> **Required work**:
Return every line of the material below unchanged, keeping its original order, spacing, and punctuation.

[Extracted information Boundary: Start]

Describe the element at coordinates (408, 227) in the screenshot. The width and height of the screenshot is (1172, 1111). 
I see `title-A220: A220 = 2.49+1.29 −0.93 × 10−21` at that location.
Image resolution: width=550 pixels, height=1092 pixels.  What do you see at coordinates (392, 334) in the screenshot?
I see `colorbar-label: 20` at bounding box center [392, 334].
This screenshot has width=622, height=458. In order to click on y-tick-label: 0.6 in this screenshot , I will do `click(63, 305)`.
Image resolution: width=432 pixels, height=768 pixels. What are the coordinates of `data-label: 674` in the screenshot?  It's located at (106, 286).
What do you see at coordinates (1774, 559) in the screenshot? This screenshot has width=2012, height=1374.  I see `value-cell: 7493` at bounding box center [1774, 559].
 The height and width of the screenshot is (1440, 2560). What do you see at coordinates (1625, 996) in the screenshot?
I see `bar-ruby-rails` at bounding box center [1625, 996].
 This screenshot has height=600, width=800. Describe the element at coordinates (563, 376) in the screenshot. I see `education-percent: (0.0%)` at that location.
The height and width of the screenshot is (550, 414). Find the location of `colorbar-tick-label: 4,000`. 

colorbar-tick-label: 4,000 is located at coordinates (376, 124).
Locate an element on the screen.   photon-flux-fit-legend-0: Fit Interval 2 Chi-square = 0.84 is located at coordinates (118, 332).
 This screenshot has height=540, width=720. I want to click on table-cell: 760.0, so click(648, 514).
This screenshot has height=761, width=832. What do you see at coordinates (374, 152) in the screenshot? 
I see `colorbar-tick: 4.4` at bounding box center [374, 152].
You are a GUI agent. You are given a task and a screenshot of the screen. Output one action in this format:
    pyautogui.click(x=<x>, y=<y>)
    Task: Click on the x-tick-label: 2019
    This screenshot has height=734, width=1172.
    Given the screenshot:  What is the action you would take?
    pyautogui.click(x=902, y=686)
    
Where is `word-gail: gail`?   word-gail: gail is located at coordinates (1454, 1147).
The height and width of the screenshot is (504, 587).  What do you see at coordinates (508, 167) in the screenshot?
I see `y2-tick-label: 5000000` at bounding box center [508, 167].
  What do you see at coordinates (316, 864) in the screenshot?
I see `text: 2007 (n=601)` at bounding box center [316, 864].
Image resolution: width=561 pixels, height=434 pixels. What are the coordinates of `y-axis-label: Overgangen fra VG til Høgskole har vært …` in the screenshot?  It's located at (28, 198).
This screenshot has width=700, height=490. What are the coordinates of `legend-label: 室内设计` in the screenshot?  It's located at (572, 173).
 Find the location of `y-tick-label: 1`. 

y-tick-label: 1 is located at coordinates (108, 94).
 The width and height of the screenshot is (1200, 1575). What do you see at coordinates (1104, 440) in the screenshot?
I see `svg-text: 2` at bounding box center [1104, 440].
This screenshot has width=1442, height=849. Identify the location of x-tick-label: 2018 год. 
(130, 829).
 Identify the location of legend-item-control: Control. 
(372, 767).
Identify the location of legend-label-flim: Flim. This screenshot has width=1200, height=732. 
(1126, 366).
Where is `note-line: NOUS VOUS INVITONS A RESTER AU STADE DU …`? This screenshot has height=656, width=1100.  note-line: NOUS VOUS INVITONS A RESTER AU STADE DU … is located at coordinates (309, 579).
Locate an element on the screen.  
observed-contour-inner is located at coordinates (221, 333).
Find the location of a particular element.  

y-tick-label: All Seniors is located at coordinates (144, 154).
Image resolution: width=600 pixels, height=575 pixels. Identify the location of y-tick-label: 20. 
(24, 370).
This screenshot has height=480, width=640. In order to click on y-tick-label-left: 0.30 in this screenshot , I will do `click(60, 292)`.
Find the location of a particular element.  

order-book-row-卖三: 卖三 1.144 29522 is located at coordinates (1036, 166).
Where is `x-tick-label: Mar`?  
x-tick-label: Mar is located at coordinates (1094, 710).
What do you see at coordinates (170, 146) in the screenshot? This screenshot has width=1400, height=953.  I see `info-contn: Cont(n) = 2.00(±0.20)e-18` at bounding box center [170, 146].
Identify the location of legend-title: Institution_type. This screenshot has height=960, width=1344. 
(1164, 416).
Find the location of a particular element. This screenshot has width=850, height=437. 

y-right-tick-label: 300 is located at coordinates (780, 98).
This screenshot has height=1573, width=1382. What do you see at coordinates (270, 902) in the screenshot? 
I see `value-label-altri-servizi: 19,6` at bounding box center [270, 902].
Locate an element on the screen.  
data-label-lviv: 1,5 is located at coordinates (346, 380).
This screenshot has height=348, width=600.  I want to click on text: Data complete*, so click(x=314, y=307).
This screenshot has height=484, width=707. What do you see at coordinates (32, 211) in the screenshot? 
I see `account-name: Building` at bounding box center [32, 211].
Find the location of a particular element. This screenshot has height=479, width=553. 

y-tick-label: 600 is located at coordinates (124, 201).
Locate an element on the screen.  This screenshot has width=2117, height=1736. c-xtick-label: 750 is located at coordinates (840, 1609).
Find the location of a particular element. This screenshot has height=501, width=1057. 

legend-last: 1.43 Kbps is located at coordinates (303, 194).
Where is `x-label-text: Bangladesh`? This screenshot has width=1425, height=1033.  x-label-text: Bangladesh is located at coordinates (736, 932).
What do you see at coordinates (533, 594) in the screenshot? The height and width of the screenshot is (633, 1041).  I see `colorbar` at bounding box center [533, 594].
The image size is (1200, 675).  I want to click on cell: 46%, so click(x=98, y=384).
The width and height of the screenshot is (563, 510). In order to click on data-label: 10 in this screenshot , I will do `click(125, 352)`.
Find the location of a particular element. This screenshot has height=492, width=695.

[Extracted information Boundary: End]

> **Result of this exercise**:
Describe the element at coordinates (408, 227) in the screenshot. The width and height of the screenshot is (1172, 1111). 
I see `title-A220: A220 = 2.49+1.29 −0.93 × 10−21` at that location.
Image resolution: width=550 pixels, height=1092 pixels.  What do you see at coordinates (392, 334) in the screenshot?
I see `colorbar-label: 20` at bounding box center [392, 334].
This screenshot has width=622, height=458. In order to click on y-tick-label: 0.6 in this screenshot , I will do `click(63, 305)`.
Image resolution: width=432 pixels, height=768 pixels. What are the coordinates of `data-label: 674` in the screenshot?  It's located at (106, 286).
What do you see at coordinates (1774, 559) in the screenshot? This screenshot has width=2012, height=1374.  I see `value-cell: 7493` at bounding box center [1774, 559].
 The height and width of the screenshot is (1440, 2560). What do you see at coordinates (1625, 996) in the screenshot?
I see `bar-ruby-rails` at bounding box center [1625, 996].
 This screenshot has height=600, width=800. Describe the element at coordinates (563, 376) in the screenshot. I see `education-percent: (0.0%)` at that location.
The height and width of the screenshot is (550, 414). Find the location of `colorbar-tick-label: 4,000`. 

colorbar-tick-label: 4,000 is located at coordinates (376, 124).
Locate an element on the screen.   photon-flux-fit-legend-0: Fit Interval 2 Chi-square = 0.84 is located at coordinates (118, 332).
 This screenshot has height=540, width=720. I want to click on table-cell: 760.0, so click(648, 514).
This screenshot has height=761, width=832. What do you see at coordinates (374, 152) in the screenshot? 
I see `colorbar-tick: 4.4` at bounding box center [374, 152].
You are a GUI agent. You are given a task and a screenshot of the screen. Output one action in this format:
    pyautogui.click(x=<x>, y=<y>)
    Task: Click on the x-tick-label: 2019
    This screenshot has height=734, width=1172.
    Given the screenshot:  What is the action you would take?
    pyautogui.click(x=902, y=686)
    
Where is `word-gail: gail`?   word-gail: gail is located at coordinates (1454, 1147).
The height and width of the screenshot is (504, 587).  What do you see at coordinates (508, 167) in the screenshot?
I see `y2-tick-label: 5000000` at bounding box center [508, 167].
  What do you see at coordinates (316, 864) in the screenshot?
I see `text: 2007 (n=601)` at bounding box center [316, 864].
Image resolution: width=561 pixels, height=434 pixels. What are the coordinates of `y-axis-label: Overgangen fra VG til Høgskole har vært …` in the screenshot?  It's located at (28, 198).
This screenshot has width=700, height=490. What are the coordinates of `legend-label: 室内设计` in the screenshot?  It's located at (572, 173).
 Find the location of `y-tick-label: 1`. 

y-tick-label: 1 is located at coordinates (108, 94).
 The width and height of the screenshot is (1200, 1575). What do you see at coordinates (1104, 440) in the screenshot?
I see `svg-text: 2` at bounding box center [1104, 440].
This screenshot has width=1442, height=849. Identify the location of x-tick-label: 2018 год. 
(130, 829).
 Identify the location of legend-item-control: Control. 
(372, 767).
Identify the location of legend-label-flim: Flim. This screenshot has width=1200, height=732. 
(1126, 366).
Where is `note-line: NOUS VOUS INVITONS A RESTER AU STADE DU …`? This screenshot has height=656, width=1100.  note-line: NOUS VOUS INVITONS A RESTER AU STADE DU … is located at coordinates (309, 579).
Locate an element on the screen.  
observed-contour-inner is located at coordinates (221, 333).
Find the location of a particular element.  

y-tick-label: All Seniors is located at coordinates (144, 154).
Image resolution: width=600 pixels, height=575 pixels. Identify the location of y-tick-label: 20. 
(24, 370).
This screenshot has height=480, width=640. In order to click on y-tick-label-left: 0.30 in this screenshot , I will do `click(60, 292)`.
Find the location of a particular element.  

order-book-row-卖三: 卖三 1.144 29522 is located at coordinates (1036, 166).
Where is `x-tick-label: Mar`?  
x-tick-label: Mar is located at coordinates (1094, 710).
What do you see at coordinates (170, 146) in the screenshot? This screenshot has width=1400, height=953.  I see `info-contn: Cont(n) = 2.00(±0.20)e-18` at bounding box center [170, 146].
Identify the location of legend-title: Institution_type. This screenshot has height=960, width=1344. 
(1164, 416).
Find the location of a particular element. This screenshot has width=850, height=437. 

y-right-tick-label: 300 is located at coordinates (780, 98).
This screenshot has height=1573, width=1382. What do you see at coordinates (270, 902) in the screenshot? 
I see `value-label-altri-servizi: 19,6` at bounding box center [270, 902].
Locate an element on the screen.  
data-label-lviv: 1,5 is located at coordinates (346, 380).
This screenshot has height=348, width=600.  I want to click on text: Data complete*, so click(x=314, y=307).
This screenshot has height=484, width=707. What do you see at coordinates (32, 211) in the screenshot? 
I see `account-name: Building` at bounding box center [32, 211].
Find the location of a particular element. This screenshot has height=479, width=553. 

y-tick-label: 600 is located at coordinates (124, 201).
Locate an element on the screen.  This screenshot has width=2117, height=1736. c-xtick-label: 750 is located at coordinates (840, 1609).
Find the location of a particular element. This screenshot has height=501, width=1057. 

legend-last: 1.43 Kbps is located at coordinates (303, 194).
Where is `x-label-text: Bangladesh`? This screenshot has width=1425, height=1033.  x-label-text: Bangladesh is located at coordinates (736, 932).
What do you see at coordinates (533, 594) in the screenshot? The height and width of the screenshot is (633, 1041).  I see `colorbar` at bounding box center [533, 594].
The image size is (1200, 675).  I want to click on cell: 46%, so click(x=98, y=384).
The width and height of the screenshot is (563, 510). In order to click on data-label: 10 in this screenshot , I will do `click(125, 352)`.
Find the location of a particular element. This screenshot has height=492, width=695.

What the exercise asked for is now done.